Q. What do food truck and cart operators do in the winter?

A. I can’t speak for other people, but we spent the winter at Sunday River. I think it’s something that could grow – food trucks at ski resorts. They approached us specifically because they wanted us there for the lobster rolls. But we do offer hot things, like lobster corn chowder and lobster mac-and-cheese and stuff more appropriate to a cold climate.

Q. How did food trucks get so popular so quickly?

A. If you look at it historically, the recession had a lot to do with it. People were being laid off from restaurants and saw (operating a food truck) as a way to make money on a much smaller scale with less overhead. There are a lot of people who want to work for themselves. It’s not cheap to run a food truck, but it is an opportunity to start your own business. A lot of food trucks, I think, will become brick-and-mortar businesses and this is an opportunity to try new things. Sometimes you have to overcome that you’re a food truck – initially, some people seem apprehensive. People might try you once and unless you’re good, they won’t come back.

Q. You were originally thinking of operating a truck in Portland, but the city didn’t allow them until a couple of years ago.

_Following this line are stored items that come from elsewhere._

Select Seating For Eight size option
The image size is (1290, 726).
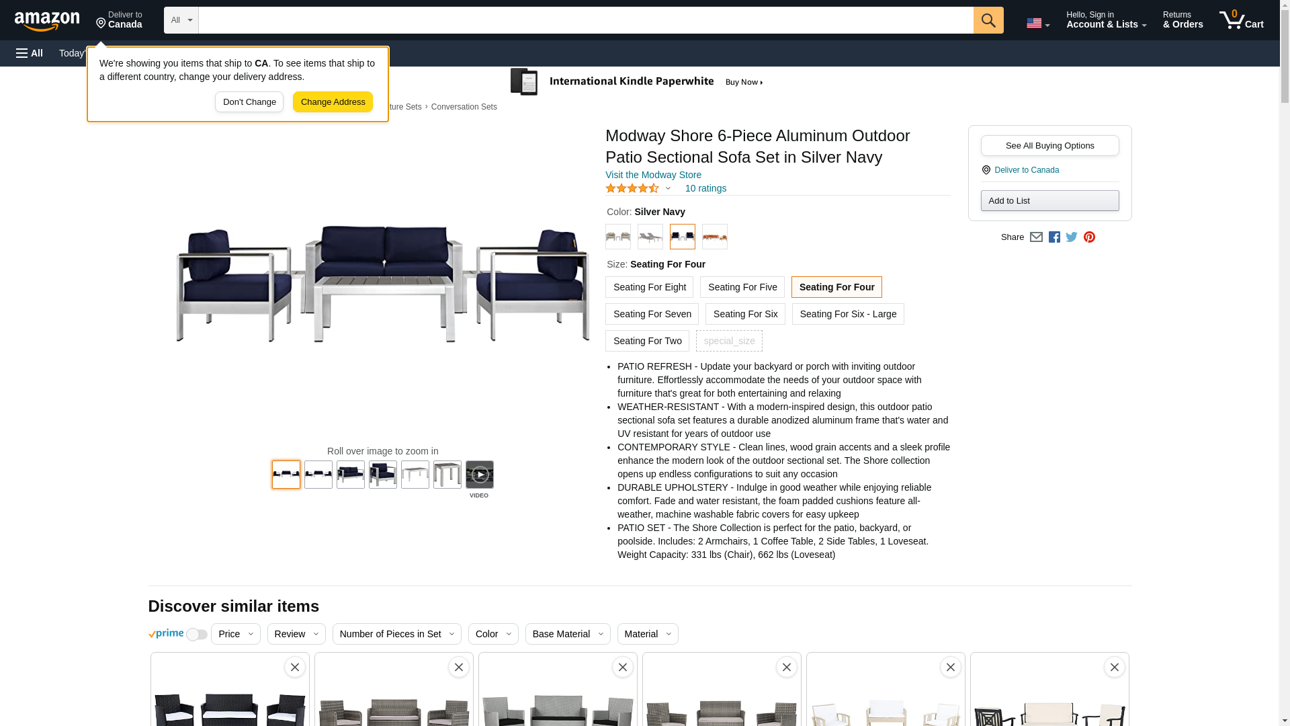point(649,287)
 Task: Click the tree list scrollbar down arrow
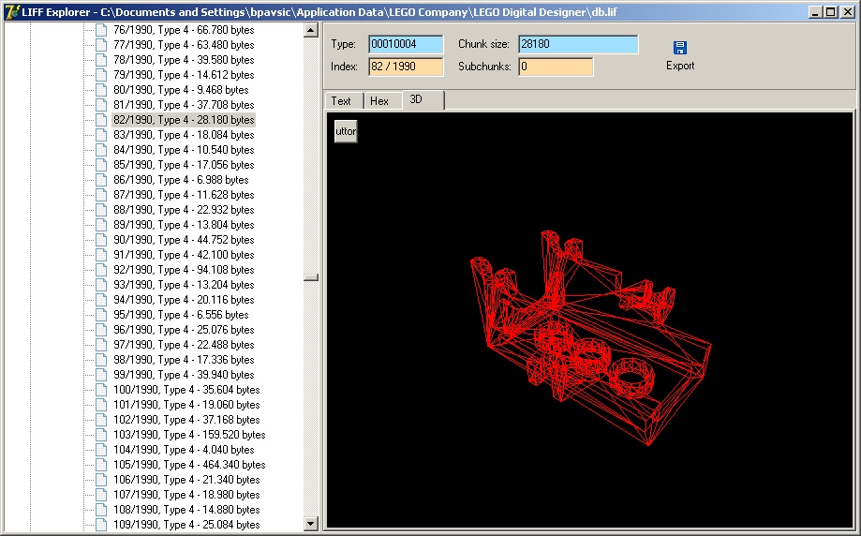[311, 523]
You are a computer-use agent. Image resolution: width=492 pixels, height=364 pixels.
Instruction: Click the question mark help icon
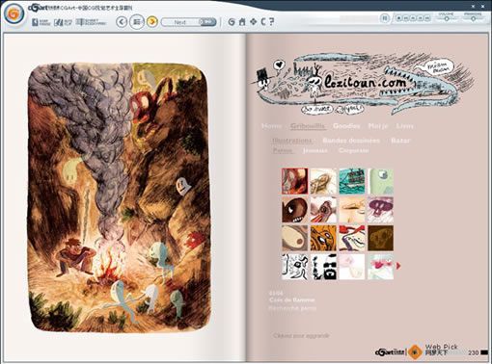[272, 21]
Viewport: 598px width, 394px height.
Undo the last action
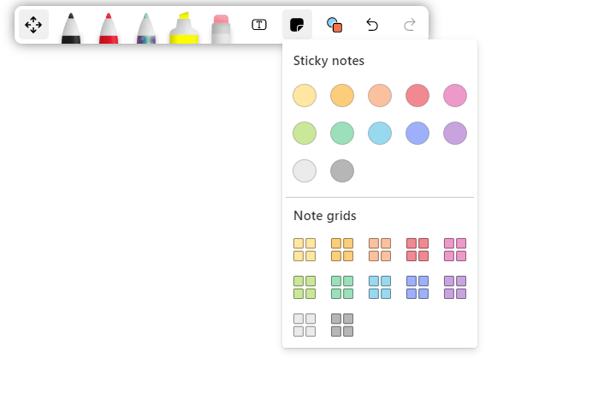[x=372, y=25]
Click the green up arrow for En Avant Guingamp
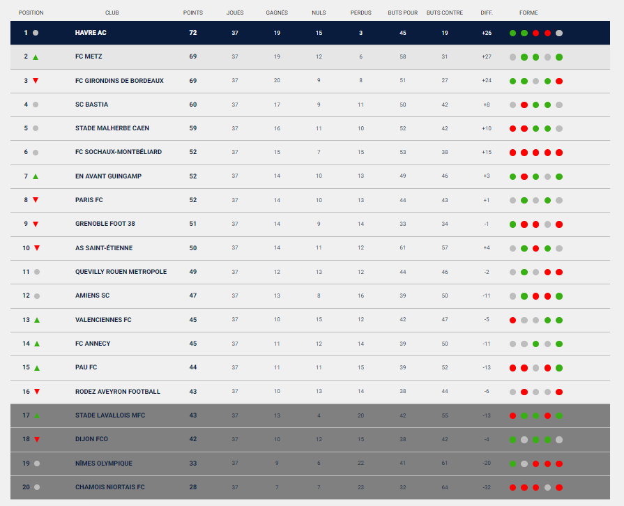Viewport: 624px width, 506px height. click(36, 176)
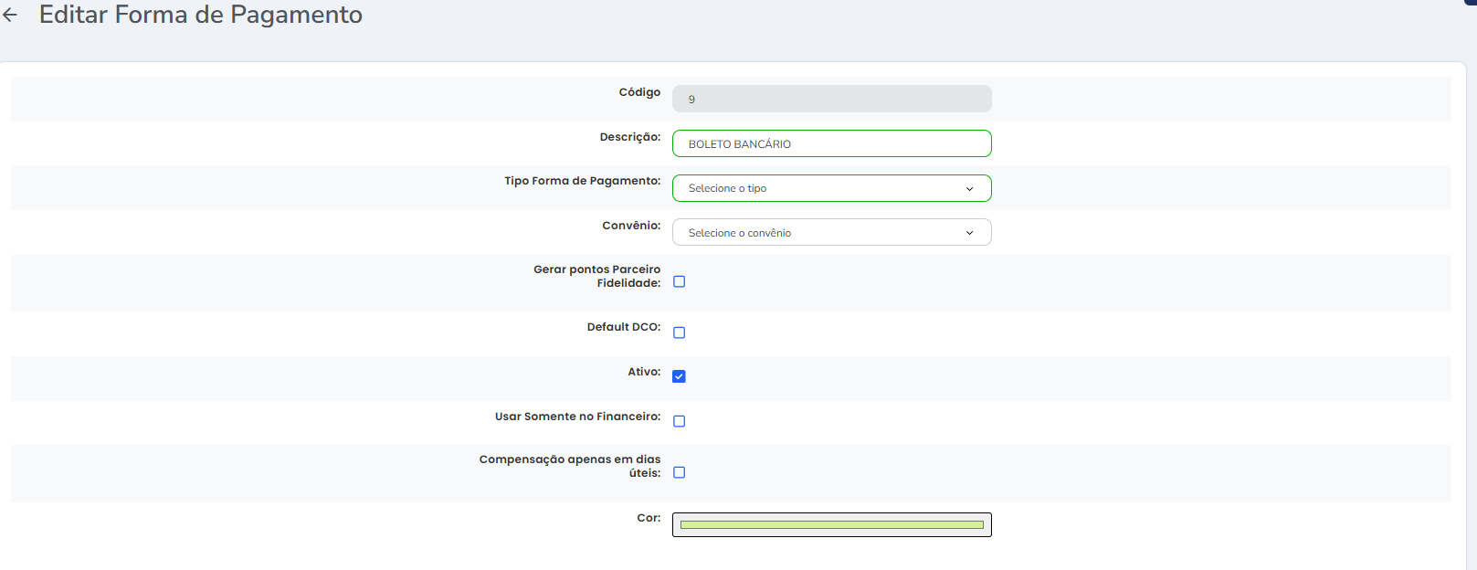Image resolution: width=1477 pixels, height=570 pixels.
Task: Click the 'Descrição:' field label
Action: (629, 137)
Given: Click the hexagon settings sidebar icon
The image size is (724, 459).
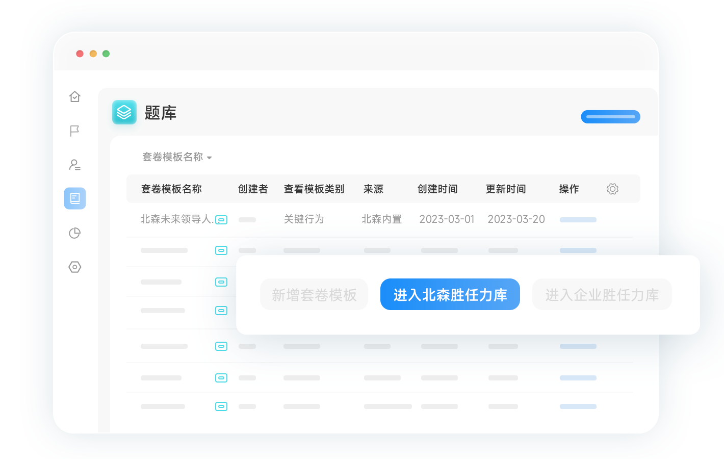Looking at the screenshot, I should (x=75, y=267).
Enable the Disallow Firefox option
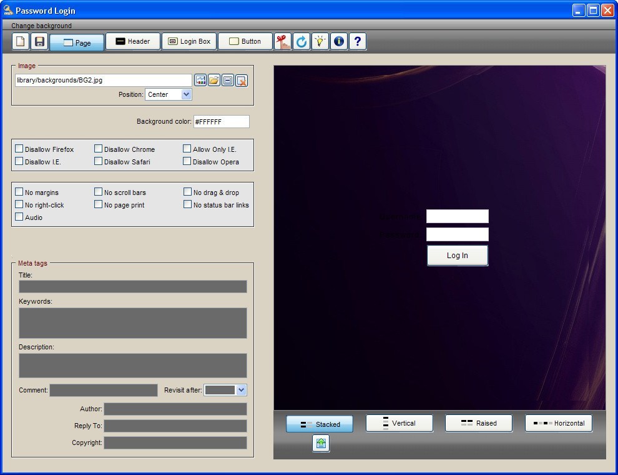The height and width of the screenshot is (475, 618). 19,148
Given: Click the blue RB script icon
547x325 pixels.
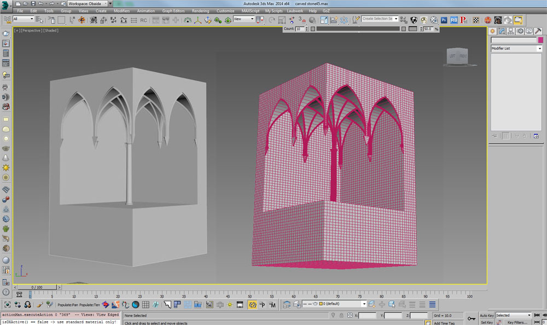Looking at the screenshot, I should click(x=453, y=20).
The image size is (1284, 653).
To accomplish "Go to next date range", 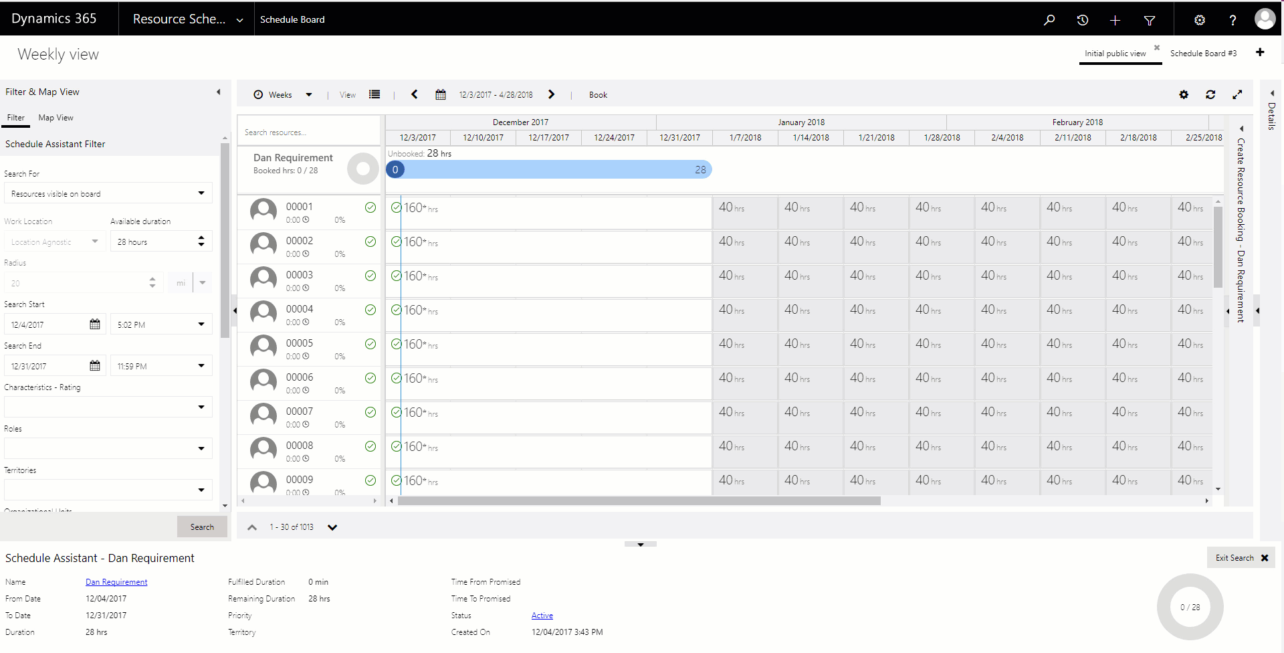I will click(552, 95).
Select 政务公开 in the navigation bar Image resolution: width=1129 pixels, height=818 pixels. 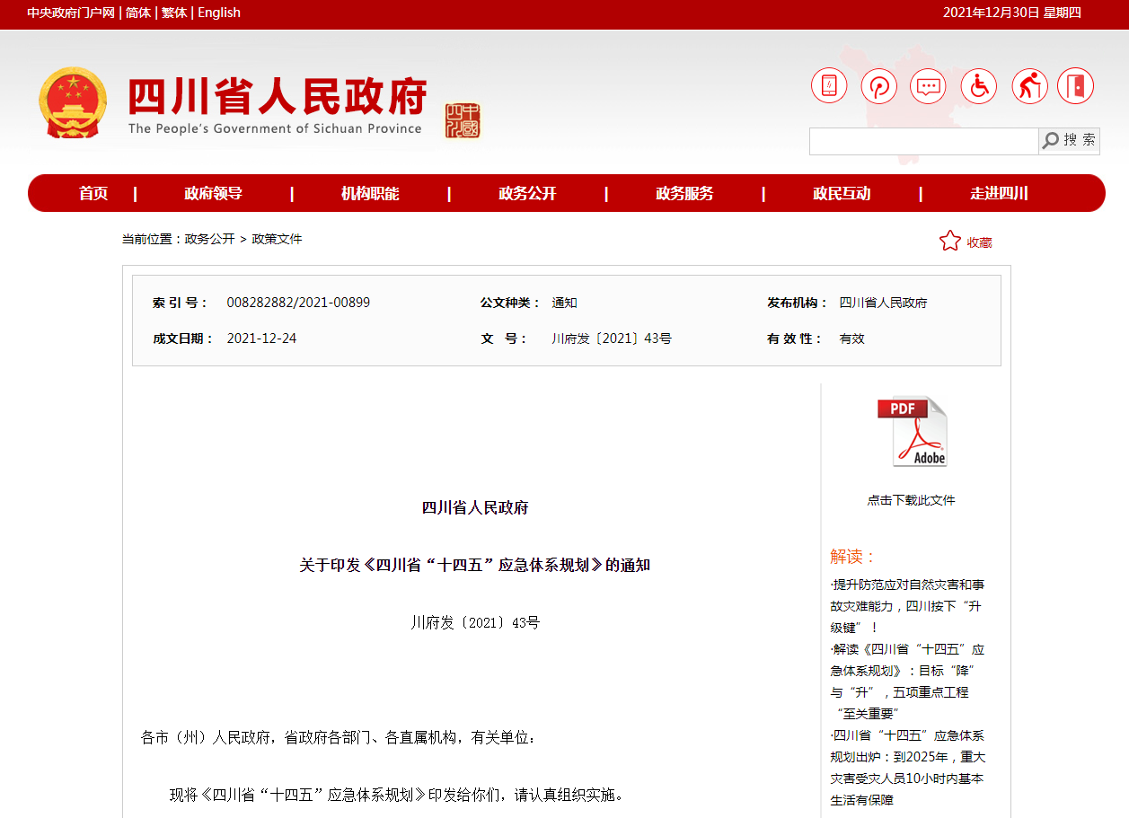pyautogui.click(x=526, y=192)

How did that come about?

A. It started with Creative Portland, which saw this as a creative leg of our economy. We were already in operation at Fort Williams, but Portland set up a food tuck task force and they had restaurant owners and the Maine Restaurant Association involved, but only one person who was really involved in food trucks. We attended all of those meetings, and offered what input we could. It seemed like they meshed the rules with (sidewalk) food cart restrictions and somehow they came up with a distance restriction that meant food trucks couldn’t cluster together. Food trucks want to cluster.

So it took a year to get it resolved, but I think the rules are getting better and people are trying to figure out how to work in the boundaries. Food trucks present an opportunity for other businesses – people have found that food trucks bring people to their businesses. So I think it’s going to get better.

Q. Could food trucks end up being victims of their own popularity and they’ll be too many for the city to support?

A. My husband always says the market will decide and that will determine where it will grow and by how much. People will decide what they want to eat. I think there’s still a lot of opportunity for people to decide how to use food trucks, like for catering and weddings and block parties and company events. We’re working on a second food truck specifically for catering and special events.

Q. Is there a lot of heated competition among food trucks and between food trucks and restaurants?

A. It’s not as adversarial as the media makes it out to be between food trucks and restaurants. Food trucks are a good way for a restaurant to expand, like if they want to do more catering. And a lot of food truck owners end up opening brick-and-mortar restaurants. We want to be at Fort Williams forever, but we eventually want to have our own brick-and-mortar takeout place. And food trucks work together well. I don’t think of other food trucks as my competition; we think of our competition as other places that make really good lobster rolls. We would love if we had somebody serving something (very different) right next to us. There’s such an opportunity for people to do one thing really, really well.

Q. So you’re still happy with your decision to jump in?

A: We’re really spoiled: We have the best office view ever! A food truck is one of those opportunities where you get to meet your customer and there’s instant gratification from doing that. We’re just constantly thrilled when people come from, say the Midwest, for lobster rolls and we’re constantly humbled by that. It’s not for everyone. It’s a lot of physical work and a lot of hustling, but it’s what we do.